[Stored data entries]

┌──

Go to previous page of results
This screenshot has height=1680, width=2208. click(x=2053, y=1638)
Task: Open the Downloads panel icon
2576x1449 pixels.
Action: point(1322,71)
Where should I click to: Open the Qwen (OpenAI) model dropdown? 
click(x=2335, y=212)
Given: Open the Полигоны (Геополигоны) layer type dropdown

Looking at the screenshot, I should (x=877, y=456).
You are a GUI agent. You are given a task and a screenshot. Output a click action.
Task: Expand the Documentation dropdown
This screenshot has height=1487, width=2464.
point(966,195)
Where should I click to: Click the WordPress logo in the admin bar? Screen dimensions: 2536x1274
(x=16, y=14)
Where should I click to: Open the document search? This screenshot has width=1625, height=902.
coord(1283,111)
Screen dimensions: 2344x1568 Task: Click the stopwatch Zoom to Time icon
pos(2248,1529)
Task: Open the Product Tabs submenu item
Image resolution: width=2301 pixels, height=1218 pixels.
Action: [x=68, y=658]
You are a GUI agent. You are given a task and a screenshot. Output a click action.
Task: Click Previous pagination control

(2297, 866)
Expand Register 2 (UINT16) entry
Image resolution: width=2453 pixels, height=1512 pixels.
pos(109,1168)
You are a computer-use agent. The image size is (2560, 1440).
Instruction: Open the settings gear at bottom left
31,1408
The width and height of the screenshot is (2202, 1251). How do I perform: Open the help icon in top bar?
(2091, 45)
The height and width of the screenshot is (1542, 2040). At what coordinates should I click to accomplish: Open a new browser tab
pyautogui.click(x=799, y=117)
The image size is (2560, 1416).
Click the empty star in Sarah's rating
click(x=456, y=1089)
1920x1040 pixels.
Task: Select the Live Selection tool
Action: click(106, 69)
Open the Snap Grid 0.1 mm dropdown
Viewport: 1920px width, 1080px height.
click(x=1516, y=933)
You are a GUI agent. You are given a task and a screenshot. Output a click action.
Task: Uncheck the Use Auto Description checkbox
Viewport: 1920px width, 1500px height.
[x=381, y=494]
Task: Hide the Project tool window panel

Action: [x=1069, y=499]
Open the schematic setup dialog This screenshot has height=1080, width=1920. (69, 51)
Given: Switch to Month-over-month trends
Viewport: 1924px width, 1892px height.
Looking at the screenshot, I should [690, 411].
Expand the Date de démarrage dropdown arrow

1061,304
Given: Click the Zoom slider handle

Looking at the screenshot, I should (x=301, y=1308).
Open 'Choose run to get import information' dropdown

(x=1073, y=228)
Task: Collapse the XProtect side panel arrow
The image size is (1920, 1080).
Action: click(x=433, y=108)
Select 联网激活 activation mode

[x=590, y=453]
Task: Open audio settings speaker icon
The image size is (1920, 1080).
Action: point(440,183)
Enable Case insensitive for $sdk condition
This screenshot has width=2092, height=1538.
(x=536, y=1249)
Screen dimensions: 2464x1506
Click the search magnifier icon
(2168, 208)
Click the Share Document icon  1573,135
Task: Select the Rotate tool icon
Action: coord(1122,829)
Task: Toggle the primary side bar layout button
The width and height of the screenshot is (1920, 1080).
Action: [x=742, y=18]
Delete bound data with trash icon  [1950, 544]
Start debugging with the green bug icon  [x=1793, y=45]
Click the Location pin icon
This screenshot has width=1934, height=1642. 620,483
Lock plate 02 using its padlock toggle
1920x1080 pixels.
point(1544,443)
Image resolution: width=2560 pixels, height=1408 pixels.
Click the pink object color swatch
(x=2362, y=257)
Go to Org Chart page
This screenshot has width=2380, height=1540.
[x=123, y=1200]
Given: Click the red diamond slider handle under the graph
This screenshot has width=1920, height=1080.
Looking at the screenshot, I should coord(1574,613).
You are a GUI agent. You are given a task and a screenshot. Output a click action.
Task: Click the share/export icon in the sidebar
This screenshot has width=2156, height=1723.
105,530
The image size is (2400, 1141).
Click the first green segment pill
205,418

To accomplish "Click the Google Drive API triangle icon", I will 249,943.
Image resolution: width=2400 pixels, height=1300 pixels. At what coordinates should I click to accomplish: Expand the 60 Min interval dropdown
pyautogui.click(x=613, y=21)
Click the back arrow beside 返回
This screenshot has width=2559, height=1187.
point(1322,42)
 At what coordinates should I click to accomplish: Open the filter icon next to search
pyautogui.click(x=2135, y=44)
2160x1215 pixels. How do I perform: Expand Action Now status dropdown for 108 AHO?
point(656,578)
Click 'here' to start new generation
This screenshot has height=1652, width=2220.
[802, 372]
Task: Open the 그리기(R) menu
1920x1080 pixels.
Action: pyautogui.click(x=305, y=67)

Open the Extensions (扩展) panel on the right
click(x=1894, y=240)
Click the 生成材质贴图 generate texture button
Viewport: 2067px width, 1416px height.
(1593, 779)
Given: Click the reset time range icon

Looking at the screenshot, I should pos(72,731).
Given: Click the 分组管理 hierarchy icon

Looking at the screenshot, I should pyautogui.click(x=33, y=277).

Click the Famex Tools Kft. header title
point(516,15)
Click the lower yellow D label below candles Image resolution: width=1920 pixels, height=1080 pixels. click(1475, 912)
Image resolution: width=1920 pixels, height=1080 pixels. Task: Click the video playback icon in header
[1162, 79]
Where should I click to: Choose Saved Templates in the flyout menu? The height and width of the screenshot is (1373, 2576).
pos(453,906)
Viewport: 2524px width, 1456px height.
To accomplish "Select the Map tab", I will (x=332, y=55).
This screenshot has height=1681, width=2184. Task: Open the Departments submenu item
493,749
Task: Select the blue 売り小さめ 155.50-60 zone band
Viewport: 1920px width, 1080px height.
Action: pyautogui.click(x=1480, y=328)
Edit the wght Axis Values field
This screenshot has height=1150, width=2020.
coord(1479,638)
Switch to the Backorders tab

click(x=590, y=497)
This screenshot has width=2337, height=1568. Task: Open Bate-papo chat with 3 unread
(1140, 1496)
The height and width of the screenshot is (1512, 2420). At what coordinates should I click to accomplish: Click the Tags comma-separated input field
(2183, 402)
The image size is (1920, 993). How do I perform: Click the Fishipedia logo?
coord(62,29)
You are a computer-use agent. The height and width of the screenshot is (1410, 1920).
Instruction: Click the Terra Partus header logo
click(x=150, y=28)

└──

All the records, as written, must be given again.

Go to previous page of results
This screenshot has height=1680, width=2208. click(x=2053, y=1638)
Task: Open the Downloads panel icon
2576x1449 pixels.
Action: point(1322,71)
Where should I click to: Open the Qwen (OpenAI) model dropdown? 
click(x=2335, y=212)
Given: Open the Полигоны (Геополигоны) layer type dropdown

Looking at the screenshot, I should (x=877, y=456).
You are a GUI agent. You are given a task and a screenshot. Output a click action.
Task: Expand the Documentation dropdown
This screenshot has height=1487, width=2464.
point(966,195)
Where should I click to: Click the WordPress logo in the admin bar? Screen dimensions: 2536x1274
(x=16, y=14)
Where should I click to: Open the document search? This screenshot has width=1625, height=902.
coord(1283,111)
Screen dimensions: 2344x1568 Task: Click the stopwatch Zoom to Time icon
pos(2248,1529)
Task: Open the Product Tabs submenu item
Image resolution: width=2301 pixels, height=1218 pixels.
Action: [x=68, y=658]
You are a GUI agent. You are given a task and a screenshot. Output a click action.
Task: Click Previous pagination control

(2297, 866)
Expand Register 2 (UINT16) entry
Image resolution: width=2453 pixels, height=1512 pixels.
pos(109,1168)
You are a computer-use agent. The image size is (2560, 1440).
Instruction: Open the settings gear at bottom left
31,1408
The width and height of the screenshot is (2202, 1251). How do I perform: Open the help icon in top bar?
(2091, 45)
The height and width of the screenshot is (1542, 2040). At what coordinates should I click to accomplish: Open a new browser tab
pyautogui.click(x=799, y=117)
The image size is (2560, 1416).
Click the empty star in Sarah's rating
click(x=456, y=1089)
1920x1040 pixels.
Task: Select the Live Selection tool
Action: click(106, 69)
Open the Snap Grid 0.1 mm dropdown
Viewport: 1920px width, 1080px height.
click(x=1516, y=933)
You are a GUI agent. You are given a task and a screenshot. Output a click action.
Task: Uncheck the Use Auto Description checkbox
Viewport: 1920px width, 1500px height.
[x=381, y=494]
Task: Hide the Project tool window panel

Action: [x=1069, y=499]
Open the schematic setup dialog This screenshot has height=1080, width=1920. (69, 51)
Given: Switch to Month-over-month trends
Viewport: 1924px width, 1892px height.
Looking at the screenshot, I should [690, 411].
Expand the Date de démarrage dropdown arrow

1061,304
Given: Click the Zoom slider handle

Looking at the screenshot, I should (x=301, y=1308).
Open 'Choose run to get import information' dropdown

(x=1073, y=228)
Task: Collapse the XProtect side panel arrow
The image size is (1920, 1080).
Action: click(x=433, y=108)
Select 联网激活 activation mode

[x=590, y=453]
Task: Open audio settings speaker icon
The image size is (1920, 1080).
Action: point(440,183)
Enable Case insensitive for $sdk condition
This screenshot has width=2092, height=1538.
(x=536, y=1249)
Screen dimensions: 2464x1506
Click the search magnifier icon
(2168, 208)
Click the Share Document icon  1573,135
Task: Select the Rotate tool icon
Action: coord(1122,829)
Task: Toggle the primary side bar layout button
The width and height of the screenshot is (1920, 1080).
Action: [x=742, y=18]
Delete bound data with trash icon  [1950, 544]
Start debugging with the green bug icon  [x=1793, y=45]
Click the Location pin icon
This screenshot has width=1934, height=1642. 620,483
Lock plate 02 using its padlock toggle
1920x1080 pixels.
point(1544,443)
Image resolution: width=2560 pixels, height=1408 pixels.
Click the pink object color swatch
(x=2362, y=257)
Go to Org Chart page
This screenshot has width=2380, height=1540.
[x=123, y=1200]
Given: Click the red diamond slider handle under the graph
This screenshot has width=1920, height=1080.
Looking at the screenshot, I should coord(1574,613).
You are a GUI agent. You are given a task and a screenshot. Output a click action.
Task: Click the share/export icon in the sidebar
This screenshot has width=2156, height=1723.
105,530
The image size is (2400, 1141).
Click the first green segment pill
205,418

To accomplish "Click the Google Drive API triangle icon", I will 249,943.
Image resolution: width=2400 pixels, height=1300 pixels. At what coordinates should I click to accomplish: Expand the 60 Min interval dropdown
pyautogui.click(x=613, y=21)
Click the back arrow beside 返回
This screenshot has width=2559, height=1187.
point(1322,42)
 At what coordinates should I click to accomplish: Open the filter icon next to search
pyautogui.click(x=2135, y=44)
2160x1215 pixels. How do I perform: Expand Action Now status dropdown for 108 AHO?
point(656,578)
Click 'here' to start new generation
This screenshot has height=1652, width=2220.
[802, 372]
Task: Open the 그리기(R) menu
1920x1080 pixels.
Action: pyautogui.click(x=305, y=67)

Open the Extensions (扩展) panel on the right
click(x=1894, y=240)
Click the 生成材质贴图 generate texture button
Viewport: 2067px width, 1416px height.
(1593, 779)
Given: Click the reset time range icon

Looking at the screenshot, I should pos(72,731).
Given: Click the 分组管理 hierarchy icon

Looking at the screenshot, I should pyautogui.click(x=33, y=277).

Click the Famex Tools Kft. header title
point(516,15)
Click the lower yellow D label below candles Image resolution: width=1920 pixels, height=1080 pixels. click(1475, 912)
Image resolution: width=1920 pixels, height=1080 pixels. Task: Click the video playback icon in header
[1162, 79]
Where should I click to: Choose Saved Templates in the flyout menu? The height and width of the screenshot is (1373, 2576).
pos(453,906)
Viewport: 2524px width, 1456px height.
To accomplish "Select the Map tab", I will (x=332, y=55).
This screenshot has height=1681, width=2184. Task: Open the Departments submenu item
493,749
Task: Select the blue 売り小さめ 155.50-60 zone band
Viewport: 1920px width, 1080px height.
Action: pyautogui.click(x=1480, y=328)
Edit the wght Axis Values field
This screenshot has height=1150, width=2020.
coord(1479,638)
Switch to the Backorders tab

click(x=590, y=497)
This screenshot has width=2337, height=1568. Task: Open Bate-papo chat with 3 unread
(1140, 1496)
The height and width of the screenshot is (1512, 2420). At what coordinates should I click to accomplish: Click the Tags comma-separated input field
(2183, 402)
The image size is (1920, 993). How do I perform: Click the Fishipedia logo?
coord(62,29)
You are a computer-use agent. The height and width of the screenshot is (1410, 1920).
Instruction: Click the Terra Partus header logo
click(x=150, y=28)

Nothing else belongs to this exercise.